==== MATERIALS PROVIDED

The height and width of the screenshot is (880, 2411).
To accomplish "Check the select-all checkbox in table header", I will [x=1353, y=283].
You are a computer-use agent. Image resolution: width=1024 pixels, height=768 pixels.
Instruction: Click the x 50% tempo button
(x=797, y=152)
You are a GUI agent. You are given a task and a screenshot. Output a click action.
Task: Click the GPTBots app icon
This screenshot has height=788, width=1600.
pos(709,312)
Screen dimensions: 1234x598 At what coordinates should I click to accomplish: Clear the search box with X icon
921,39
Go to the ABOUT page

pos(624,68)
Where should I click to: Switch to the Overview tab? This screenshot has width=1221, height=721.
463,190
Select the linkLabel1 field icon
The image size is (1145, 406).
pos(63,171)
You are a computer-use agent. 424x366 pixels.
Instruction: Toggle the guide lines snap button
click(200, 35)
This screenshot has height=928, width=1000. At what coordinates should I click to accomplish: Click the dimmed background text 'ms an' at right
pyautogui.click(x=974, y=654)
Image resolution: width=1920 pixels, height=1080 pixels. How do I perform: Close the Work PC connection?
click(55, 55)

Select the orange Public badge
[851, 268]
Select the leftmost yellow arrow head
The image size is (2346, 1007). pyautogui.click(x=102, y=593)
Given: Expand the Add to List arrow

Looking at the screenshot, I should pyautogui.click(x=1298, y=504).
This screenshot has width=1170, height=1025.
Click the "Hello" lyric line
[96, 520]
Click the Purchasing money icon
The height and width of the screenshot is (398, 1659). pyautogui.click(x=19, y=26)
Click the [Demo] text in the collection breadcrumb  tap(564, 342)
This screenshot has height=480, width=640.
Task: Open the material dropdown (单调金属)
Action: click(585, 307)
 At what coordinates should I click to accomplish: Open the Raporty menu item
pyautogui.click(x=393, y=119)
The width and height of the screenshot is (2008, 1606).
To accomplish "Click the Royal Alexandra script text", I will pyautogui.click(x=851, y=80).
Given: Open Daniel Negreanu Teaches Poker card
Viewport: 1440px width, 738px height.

========

- TASK DESCRIPTION
Return each line from the material that includes the string "computer".

- SOLUTION
You are a computer-use agent. Image resolution: width=1024 pixels, height=768 pixels.
You are a computer-use agent. 424x366 pixels.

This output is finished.